Top of Entries supplied
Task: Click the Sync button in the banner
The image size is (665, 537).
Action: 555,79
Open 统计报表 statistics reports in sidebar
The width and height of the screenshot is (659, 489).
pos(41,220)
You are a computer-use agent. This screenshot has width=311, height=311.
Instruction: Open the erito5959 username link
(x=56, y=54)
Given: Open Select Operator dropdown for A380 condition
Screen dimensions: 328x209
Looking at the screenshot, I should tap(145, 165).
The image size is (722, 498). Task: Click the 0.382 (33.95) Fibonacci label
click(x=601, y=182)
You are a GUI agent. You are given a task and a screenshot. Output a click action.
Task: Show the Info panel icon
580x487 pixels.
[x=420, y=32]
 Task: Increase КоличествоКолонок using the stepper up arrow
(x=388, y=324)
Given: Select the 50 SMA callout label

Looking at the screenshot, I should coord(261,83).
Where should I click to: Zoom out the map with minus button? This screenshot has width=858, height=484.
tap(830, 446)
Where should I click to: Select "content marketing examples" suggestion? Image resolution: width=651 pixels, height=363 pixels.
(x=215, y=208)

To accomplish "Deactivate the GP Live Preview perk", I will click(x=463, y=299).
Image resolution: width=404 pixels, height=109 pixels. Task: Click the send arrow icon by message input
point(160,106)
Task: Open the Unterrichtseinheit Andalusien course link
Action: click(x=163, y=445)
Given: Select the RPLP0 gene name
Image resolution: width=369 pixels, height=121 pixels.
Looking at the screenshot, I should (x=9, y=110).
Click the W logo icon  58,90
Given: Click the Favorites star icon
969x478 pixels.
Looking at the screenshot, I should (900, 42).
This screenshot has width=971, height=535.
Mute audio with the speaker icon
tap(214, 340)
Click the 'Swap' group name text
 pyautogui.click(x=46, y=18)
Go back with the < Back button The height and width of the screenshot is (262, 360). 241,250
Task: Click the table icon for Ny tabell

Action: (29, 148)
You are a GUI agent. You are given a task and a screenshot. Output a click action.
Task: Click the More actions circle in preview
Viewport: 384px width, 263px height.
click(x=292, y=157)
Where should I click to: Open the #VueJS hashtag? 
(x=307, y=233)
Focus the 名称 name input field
Bottom of Entries supplied
Set the data down once more, exactly as it stands.

Task: Click the Sync button in the banner
The image size is (665, 537).
Action: 555,79
Open 统计报表 statistics reports in sidebar
The width and height of the screenshot is (659, 489).
pos(41,220)
You are a computer-use agent. This screenshot has width=311, height=311.
Instruction: Open the erito5959 username link
(x=56, y=54)
Given: Open Select Operator dropdown for A380 condition
Screen dimensions: 328x209
Looking at the screenshot, I should tap(145, 165).
The image size is (722, 498). Task: Click the 0.382 (33.95) Fibonacci label
click(x=601, y=182)
You are a GUI agent. You are given a task and a screenshot. Output a click action.
Task: Show the Info panel icon
580x487 pixels.
[x=420, y=32]
 Task: Increase КоличествоКолонок using the stepper up arrow
(x=388, y=324)
Given: Select the 50 SMA callout label

Looking at the screenshot, I should coord(261,83).
Where should I click to: Zoom out the map with minus button? This screenshot has width=858, height=484.
tap(830, 446)
Where should I click to: Select "content marketing examples" suggestion? Image resolution: width=651 pixels, height=363 pixels.
(x=215, y=208)

To accomplish "Deactivate the GP Live Preview perk", I will click(x=463, y=299).
Image resolution: width=404 pixels, height=109 pixels. Task: Click the send arrow icon by message input
point(160,106)
Task: Open the Unterrichtseinheit Andalusien course link
Action: click(x=163, y=445)
Given: Select the RPLP0 gene name
Image resolution: width=369 pixels, height=121 pixels.
Looking at the screenshot, I should (x=9, y=110).
Click the W logo icon  58,90
Given: Click the Favorites star icon
969x478 pixels.
Looking at the screenshot, I should (900, 42).
This screenshot has width=971, height=535.
Mute audio with the speaker icon
tap(214, 340)
Click the 'Swap' group name text
 pyautogui.click(x=46, y=18)
Go back with the < Back button The height and width of the screenshot is (262, 360). 241,250
Task: Click the table icon for Ny tabell

Action: (29, 148)
You are a GUI agent. You are given a task and a screenshot. Output a click action.
Task: Click the More actions circle in preview
Viewport: 384px width, 263px height.
click(x=292, y=157)
Where should I click to: Open the #VueJS hashtag? 
(x=307, y=233)
Focus the 名称 name input field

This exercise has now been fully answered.